RCA: Degraded performance because of Redis-cache overload.
Please note: if the incident relates to sensitive data, or is security related consider labeling this issue with security and mark it confidential.
Summary
Since July 1st, 8:00 UTC we were seeing degraded performance and elevated 500 errors for Web, API and delayed CI jobs. The imminent root cause turned out to be maxing out the CPU on the redis-cache primary by many expensive calls to redis-cache from the application.
Service(s) affected : ~"Service:Web"
Team attribution :
Minutes downtime or degradation : 540m based on web below 95% latency APDEX
Impact & Metrics
Start with the following:
- What was the impact of the incident?
- degraded performance and elevated error rate on Web and API component, delayed CI jobs.

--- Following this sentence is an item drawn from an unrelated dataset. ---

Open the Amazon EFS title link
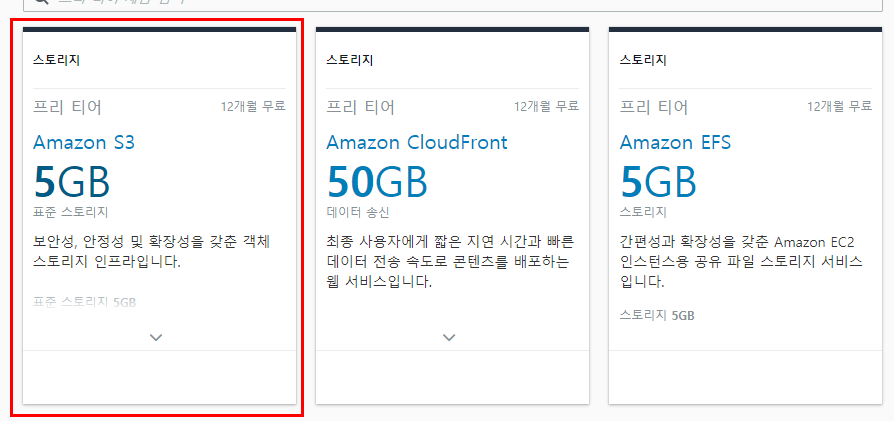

- Who was impacted by this incident?
- All users of GitLab.com, mostly during EMEA business times
- How did the incident impact customers?
- slow loading pages, 500 errors, delayed CI jobs and pull mirrors
- How many attempts were made to access the impacted service/feature?
- How many customers were affected?
- How many customers tried to access the impacted service/feature?

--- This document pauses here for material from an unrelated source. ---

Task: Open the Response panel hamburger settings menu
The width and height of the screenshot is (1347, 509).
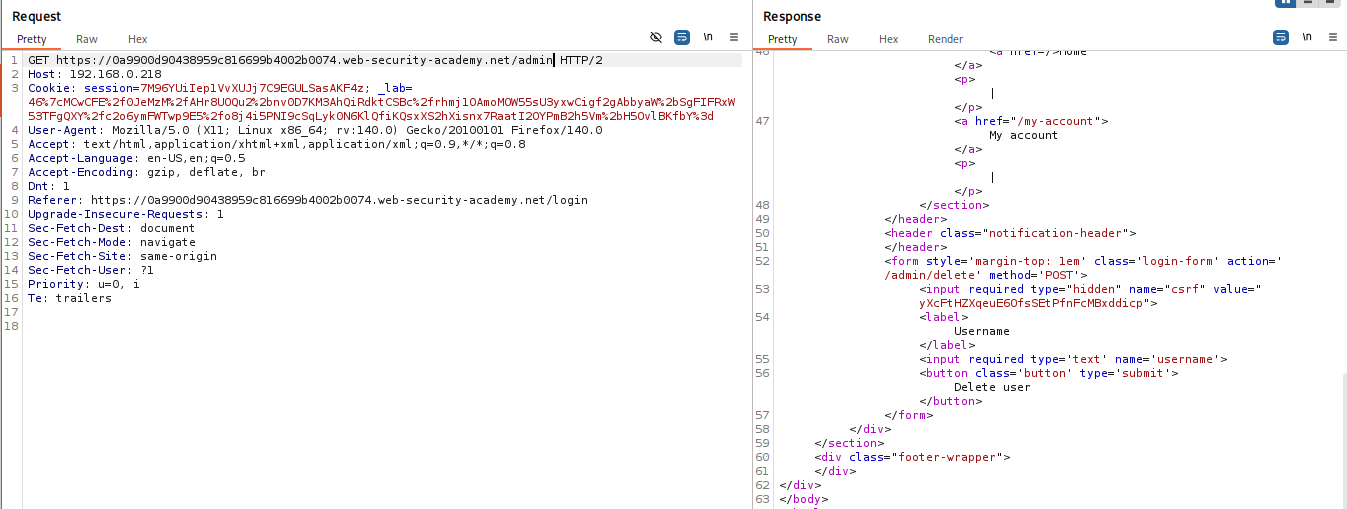Action: (1333, 37)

Include any additional metrics that are of relevance.
Provide any relevant graphs that could help understand the impact of the incident and its dynamics.
Detection & Response
Start with the following:
- How was the incident detected?
-
Pagerduty alert on
GitLabComLatencyWebCritical
-
Pagerduty alert on
- Did alarming work as expected?
- yes
- How long did it take from the start of the incident to its detection?
- 5 minutes
- How long did it take from detection to remediation?
- 27h until a patch eliminated heavy app config requests to redis
- Were there any issues with the response to the incident? (i.e. bastion host used to access the service was not available, relevant team memeber wasn't page-able, ...)

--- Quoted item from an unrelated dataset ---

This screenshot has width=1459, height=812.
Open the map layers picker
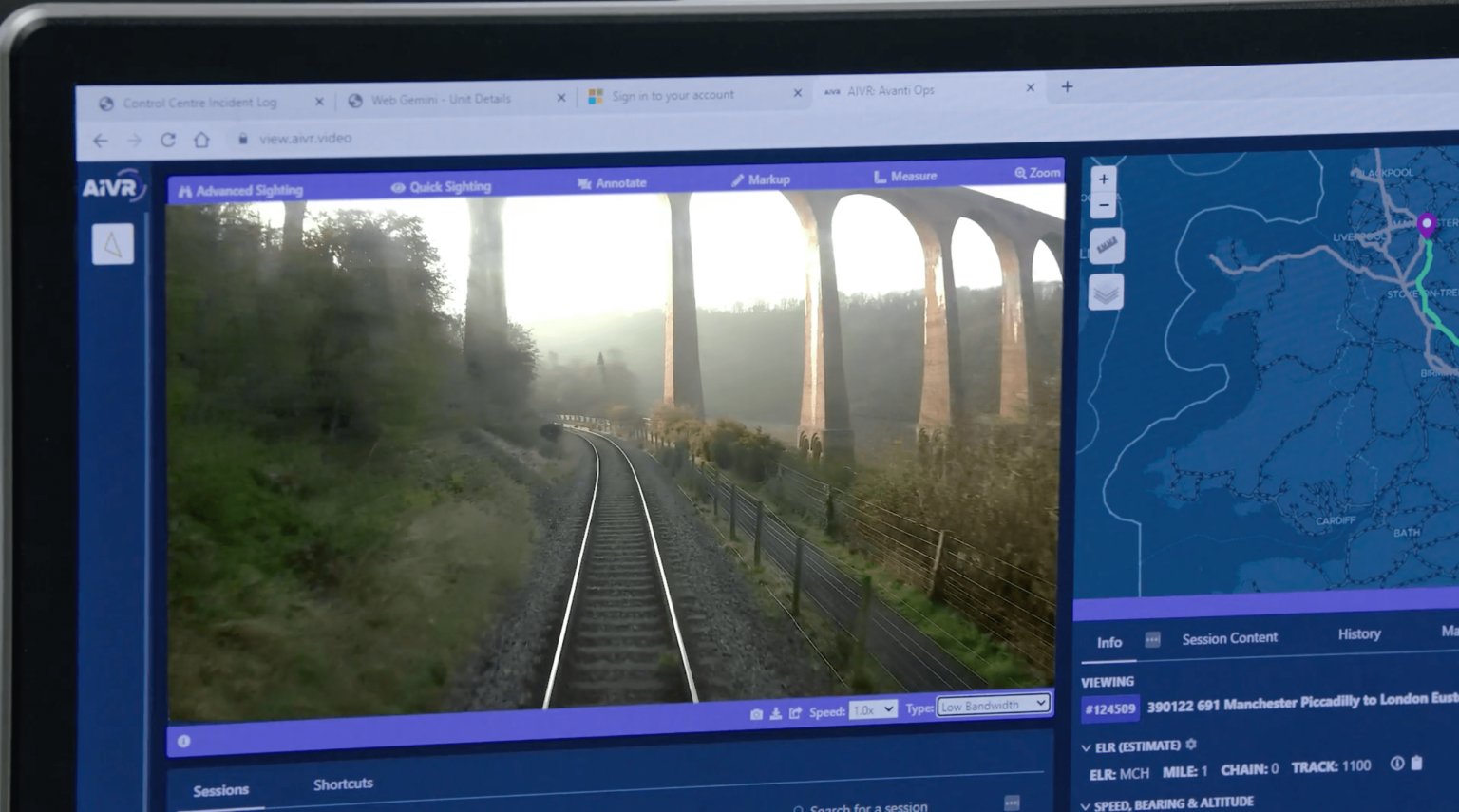1105,292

- we should have been detecting Redis-cache slowly becoming saturated earlier
Timeline
2019-07-01
- 07:56 UTC - connections queueing up at unicorn workers, latencies rise for web and api
- 08:01 UTC - Pagerduty alert on
GitLabComLatencyWebCritical
- 08:05 UTC - Alert acknowledged by SRE on call
- 08:15 UTC - Job queue durations rise
- 08:54 UTC - Incident issue 928 opened
- 09:06 UTC - status.io incident opened
- 09:56 UTC - status.io update: "We are adding more workers..."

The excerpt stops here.